_EXERCISE:_
When the string "avatar" occurs in a line of the records, show that line.
:: RECORDS SUPPLIED ::
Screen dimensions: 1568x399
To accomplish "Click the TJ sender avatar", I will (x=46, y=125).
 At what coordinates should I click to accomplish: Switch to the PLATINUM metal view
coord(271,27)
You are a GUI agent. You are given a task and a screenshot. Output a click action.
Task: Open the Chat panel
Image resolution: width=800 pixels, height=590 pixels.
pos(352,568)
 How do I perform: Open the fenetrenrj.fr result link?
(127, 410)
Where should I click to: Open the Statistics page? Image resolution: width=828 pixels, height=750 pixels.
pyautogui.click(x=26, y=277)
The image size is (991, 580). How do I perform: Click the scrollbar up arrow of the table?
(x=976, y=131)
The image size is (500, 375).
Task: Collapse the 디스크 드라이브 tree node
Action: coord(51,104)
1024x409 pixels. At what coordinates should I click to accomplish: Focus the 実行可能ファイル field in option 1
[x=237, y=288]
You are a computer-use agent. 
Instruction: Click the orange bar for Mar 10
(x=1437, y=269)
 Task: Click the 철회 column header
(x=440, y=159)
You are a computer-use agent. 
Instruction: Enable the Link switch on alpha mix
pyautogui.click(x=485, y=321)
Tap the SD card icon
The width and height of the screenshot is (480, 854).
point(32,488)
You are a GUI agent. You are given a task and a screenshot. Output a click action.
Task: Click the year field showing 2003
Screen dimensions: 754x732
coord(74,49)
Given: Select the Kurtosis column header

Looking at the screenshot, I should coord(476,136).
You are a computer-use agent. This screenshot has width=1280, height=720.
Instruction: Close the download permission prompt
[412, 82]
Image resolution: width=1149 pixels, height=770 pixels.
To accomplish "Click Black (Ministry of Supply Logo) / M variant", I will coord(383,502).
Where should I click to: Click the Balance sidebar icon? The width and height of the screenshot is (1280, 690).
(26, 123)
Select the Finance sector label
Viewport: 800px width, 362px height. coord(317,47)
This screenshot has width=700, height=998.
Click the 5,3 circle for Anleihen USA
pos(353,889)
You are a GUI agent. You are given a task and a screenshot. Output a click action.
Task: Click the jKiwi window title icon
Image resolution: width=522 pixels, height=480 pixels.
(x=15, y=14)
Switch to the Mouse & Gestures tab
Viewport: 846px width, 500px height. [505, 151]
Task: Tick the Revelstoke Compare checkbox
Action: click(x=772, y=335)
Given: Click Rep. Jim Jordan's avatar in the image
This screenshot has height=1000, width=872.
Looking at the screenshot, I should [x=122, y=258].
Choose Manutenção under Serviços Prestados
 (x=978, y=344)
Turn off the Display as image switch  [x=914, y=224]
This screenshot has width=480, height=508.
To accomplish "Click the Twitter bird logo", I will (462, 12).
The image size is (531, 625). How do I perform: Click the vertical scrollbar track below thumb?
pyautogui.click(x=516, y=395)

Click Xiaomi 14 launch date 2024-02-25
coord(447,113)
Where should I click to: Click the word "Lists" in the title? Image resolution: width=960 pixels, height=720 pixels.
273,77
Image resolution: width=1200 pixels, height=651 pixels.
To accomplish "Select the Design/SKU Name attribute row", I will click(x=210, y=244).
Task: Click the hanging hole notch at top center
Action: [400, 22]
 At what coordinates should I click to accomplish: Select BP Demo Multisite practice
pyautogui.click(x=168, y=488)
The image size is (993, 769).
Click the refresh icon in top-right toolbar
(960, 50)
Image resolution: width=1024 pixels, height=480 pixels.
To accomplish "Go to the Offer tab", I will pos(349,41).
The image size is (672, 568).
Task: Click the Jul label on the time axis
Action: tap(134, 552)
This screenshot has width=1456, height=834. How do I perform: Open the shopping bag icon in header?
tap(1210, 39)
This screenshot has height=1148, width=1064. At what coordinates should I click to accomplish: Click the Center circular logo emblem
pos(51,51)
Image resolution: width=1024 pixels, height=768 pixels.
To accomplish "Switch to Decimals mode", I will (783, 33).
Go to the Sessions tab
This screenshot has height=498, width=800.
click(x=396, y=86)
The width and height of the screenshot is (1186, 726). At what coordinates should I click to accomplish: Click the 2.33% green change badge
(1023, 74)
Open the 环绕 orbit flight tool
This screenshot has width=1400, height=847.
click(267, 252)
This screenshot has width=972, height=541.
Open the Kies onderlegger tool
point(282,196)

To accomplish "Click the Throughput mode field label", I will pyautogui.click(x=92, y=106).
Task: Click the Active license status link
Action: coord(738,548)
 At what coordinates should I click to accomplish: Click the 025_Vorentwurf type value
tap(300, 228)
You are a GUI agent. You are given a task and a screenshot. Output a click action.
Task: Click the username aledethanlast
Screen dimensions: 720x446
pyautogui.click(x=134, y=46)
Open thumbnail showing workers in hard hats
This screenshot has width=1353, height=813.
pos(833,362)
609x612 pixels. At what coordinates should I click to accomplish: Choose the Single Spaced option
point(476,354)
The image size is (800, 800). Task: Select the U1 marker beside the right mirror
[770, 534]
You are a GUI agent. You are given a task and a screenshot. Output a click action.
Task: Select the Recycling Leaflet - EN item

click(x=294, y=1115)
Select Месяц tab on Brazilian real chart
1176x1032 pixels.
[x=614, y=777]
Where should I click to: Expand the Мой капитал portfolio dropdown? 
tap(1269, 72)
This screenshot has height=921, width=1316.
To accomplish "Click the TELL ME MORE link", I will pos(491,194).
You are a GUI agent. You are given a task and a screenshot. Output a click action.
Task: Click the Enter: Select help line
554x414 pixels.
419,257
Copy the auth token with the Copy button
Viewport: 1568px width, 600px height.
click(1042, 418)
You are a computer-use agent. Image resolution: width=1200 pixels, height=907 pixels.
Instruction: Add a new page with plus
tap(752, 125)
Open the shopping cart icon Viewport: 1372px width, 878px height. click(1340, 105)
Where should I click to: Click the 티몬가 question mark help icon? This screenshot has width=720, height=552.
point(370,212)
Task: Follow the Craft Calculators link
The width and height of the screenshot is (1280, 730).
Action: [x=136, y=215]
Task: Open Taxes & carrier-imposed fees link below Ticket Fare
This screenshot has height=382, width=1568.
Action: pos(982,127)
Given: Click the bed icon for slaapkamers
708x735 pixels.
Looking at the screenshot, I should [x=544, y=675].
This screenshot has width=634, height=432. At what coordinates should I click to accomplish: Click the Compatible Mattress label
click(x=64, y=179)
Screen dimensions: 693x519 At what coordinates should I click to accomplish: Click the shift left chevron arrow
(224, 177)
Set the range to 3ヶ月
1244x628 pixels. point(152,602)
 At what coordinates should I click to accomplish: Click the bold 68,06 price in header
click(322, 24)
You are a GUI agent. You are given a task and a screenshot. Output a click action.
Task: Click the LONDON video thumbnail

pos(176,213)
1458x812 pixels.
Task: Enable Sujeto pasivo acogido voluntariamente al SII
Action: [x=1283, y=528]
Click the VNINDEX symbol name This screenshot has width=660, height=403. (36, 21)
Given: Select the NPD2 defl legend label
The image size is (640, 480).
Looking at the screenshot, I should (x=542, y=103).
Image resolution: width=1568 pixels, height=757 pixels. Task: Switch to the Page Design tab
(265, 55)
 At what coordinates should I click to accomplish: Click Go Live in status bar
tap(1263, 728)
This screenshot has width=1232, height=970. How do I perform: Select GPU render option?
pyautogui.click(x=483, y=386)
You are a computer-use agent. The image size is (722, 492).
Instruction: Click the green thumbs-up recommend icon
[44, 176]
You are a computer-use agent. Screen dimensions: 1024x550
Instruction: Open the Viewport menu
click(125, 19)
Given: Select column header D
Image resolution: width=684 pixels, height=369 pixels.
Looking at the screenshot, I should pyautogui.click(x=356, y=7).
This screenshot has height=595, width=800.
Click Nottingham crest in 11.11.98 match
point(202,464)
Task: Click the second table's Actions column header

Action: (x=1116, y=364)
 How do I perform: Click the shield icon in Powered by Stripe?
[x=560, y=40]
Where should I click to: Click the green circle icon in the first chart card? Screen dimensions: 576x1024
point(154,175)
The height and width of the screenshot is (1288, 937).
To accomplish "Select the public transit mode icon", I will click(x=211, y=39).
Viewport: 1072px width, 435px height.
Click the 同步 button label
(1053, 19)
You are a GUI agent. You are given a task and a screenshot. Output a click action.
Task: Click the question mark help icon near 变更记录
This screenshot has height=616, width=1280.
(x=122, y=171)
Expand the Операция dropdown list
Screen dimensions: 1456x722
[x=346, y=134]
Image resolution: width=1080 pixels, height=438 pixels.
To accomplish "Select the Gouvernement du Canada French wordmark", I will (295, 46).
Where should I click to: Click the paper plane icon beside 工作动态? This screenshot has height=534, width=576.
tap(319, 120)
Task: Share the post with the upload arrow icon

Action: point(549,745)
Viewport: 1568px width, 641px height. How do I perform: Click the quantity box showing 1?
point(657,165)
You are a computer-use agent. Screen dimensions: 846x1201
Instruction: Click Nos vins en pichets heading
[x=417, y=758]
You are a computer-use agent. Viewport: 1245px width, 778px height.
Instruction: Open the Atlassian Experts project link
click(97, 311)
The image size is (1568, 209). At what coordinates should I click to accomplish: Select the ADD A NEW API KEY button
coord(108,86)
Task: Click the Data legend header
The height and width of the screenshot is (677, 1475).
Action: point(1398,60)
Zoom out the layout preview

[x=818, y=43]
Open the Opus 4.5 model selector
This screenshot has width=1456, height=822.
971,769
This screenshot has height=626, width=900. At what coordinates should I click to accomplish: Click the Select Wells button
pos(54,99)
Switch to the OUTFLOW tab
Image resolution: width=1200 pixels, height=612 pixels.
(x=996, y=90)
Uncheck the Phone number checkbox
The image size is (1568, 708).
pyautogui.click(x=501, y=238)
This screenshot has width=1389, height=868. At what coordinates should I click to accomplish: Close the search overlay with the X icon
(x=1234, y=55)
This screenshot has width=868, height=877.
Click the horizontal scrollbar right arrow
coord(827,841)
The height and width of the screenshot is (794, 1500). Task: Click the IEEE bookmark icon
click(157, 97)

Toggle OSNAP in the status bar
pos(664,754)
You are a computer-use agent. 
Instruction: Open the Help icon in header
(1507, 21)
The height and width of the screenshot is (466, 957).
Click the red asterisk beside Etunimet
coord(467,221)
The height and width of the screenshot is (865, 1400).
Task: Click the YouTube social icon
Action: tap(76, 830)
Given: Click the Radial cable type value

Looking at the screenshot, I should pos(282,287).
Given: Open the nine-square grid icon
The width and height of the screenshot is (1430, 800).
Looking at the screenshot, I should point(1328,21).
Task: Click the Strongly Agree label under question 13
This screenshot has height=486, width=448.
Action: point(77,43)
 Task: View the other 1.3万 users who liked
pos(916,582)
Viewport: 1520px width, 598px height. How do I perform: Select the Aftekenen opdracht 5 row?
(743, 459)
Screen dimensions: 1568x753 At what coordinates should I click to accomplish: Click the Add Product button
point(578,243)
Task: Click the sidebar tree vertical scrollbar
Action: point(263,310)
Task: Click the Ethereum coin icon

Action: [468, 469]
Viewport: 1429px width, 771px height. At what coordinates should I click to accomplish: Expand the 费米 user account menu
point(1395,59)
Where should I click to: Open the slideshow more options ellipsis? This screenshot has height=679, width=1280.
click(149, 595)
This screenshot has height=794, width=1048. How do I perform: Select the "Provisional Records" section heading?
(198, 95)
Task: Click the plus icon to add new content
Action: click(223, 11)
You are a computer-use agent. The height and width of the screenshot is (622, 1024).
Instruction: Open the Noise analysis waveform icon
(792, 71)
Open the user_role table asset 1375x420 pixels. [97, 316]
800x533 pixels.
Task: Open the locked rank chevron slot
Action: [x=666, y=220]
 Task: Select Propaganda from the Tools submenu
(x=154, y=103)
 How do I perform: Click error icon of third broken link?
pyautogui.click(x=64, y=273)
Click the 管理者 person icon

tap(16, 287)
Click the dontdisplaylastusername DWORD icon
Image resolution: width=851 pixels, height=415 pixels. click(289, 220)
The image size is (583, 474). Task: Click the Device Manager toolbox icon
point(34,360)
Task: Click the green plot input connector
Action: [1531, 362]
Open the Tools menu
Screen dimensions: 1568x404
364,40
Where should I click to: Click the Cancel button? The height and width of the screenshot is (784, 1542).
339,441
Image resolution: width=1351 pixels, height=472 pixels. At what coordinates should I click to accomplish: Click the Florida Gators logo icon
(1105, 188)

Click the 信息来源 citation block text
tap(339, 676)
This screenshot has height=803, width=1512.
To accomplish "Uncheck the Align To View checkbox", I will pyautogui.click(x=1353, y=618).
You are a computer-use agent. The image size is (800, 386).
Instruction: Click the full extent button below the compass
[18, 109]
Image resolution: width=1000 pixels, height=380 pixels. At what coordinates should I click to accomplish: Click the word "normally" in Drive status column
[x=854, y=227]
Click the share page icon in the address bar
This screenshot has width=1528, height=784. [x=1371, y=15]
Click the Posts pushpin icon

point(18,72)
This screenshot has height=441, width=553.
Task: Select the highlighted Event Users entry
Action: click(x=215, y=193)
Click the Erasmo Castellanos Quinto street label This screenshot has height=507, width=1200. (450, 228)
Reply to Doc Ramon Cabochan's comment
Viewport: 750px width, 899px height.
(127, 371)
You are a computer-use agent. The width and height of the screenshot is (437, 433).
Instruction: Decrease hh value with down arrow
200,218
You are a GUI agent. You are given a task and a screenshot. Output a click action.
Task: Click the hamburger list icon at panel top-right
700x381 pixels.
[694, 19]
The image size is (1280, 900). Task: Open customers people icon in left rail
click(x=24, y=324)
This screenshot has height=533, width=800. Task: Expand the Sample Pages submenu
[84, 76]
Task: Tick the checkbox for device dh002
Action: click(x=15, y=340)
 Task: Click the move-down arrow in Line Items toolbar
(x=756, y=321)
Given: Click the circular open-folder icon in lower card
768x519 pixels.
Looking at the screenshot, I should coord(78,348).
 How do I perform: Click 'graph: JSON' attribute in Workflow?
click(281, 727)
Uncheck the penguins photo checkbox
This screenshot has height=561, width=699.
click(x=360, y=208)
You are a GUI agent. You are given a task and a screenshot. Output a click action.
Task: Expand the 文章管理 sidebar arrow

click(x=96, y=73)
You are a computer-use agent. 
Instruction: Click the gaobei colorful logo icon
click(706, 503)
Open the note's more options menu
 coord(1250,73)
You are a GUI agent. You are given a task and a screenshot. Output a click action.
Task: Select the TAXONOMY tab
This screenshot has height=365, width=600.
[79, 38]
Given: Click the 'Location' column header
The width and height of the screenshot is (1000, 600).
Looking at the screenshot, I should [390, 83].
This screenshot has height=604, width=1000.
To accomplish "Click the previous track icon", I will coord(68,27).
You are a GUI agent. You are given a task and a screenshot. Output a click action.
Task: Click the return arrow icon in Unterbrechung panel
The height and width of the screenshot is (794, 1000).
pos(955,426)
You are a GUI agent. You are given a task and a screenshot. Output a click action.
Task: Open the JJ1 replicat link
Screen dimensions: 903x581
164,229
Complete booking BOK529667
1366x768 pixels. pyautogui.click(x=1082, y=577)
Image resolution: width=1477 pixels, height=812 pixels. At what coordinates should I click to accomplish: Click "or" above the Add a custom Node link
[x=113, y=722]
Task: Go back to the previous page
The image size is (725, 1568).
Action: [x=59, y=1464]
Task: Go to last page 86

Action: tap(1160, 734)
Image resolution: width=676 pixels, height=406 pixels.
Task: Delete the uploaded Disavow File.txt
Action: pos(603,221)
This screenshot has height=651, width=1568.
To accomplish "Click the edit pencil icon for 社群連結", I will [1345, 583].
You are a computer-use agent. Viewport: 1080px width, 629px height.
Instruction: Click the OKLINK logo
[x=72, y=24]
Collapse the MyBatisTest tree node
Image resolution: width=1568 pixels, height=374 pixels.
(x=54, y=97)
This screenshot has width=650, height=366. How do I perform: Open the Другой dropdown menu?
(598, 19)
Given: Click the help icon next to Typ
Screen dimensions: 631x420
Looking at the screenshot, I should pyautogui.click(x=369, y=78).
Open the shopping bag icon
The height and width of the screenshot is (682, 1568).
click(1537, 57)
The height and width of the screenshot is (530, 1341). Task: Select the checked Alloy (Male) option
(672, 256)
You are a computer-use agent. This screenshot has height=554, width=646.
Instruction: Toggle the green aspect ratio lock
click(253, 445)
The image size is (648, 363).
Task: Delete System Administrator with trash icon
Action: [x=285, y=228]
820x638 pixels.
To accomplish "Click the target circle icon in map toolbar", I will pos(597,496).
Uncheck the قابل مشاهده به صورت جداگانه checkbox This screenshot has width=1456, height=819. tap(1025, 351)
:::
_TASK OUTPUT:_
To accomplish "Click the TJ sender avatar", I will (x=46, y=125).
Given: Click Rep. Jim Jordan's avatar in the image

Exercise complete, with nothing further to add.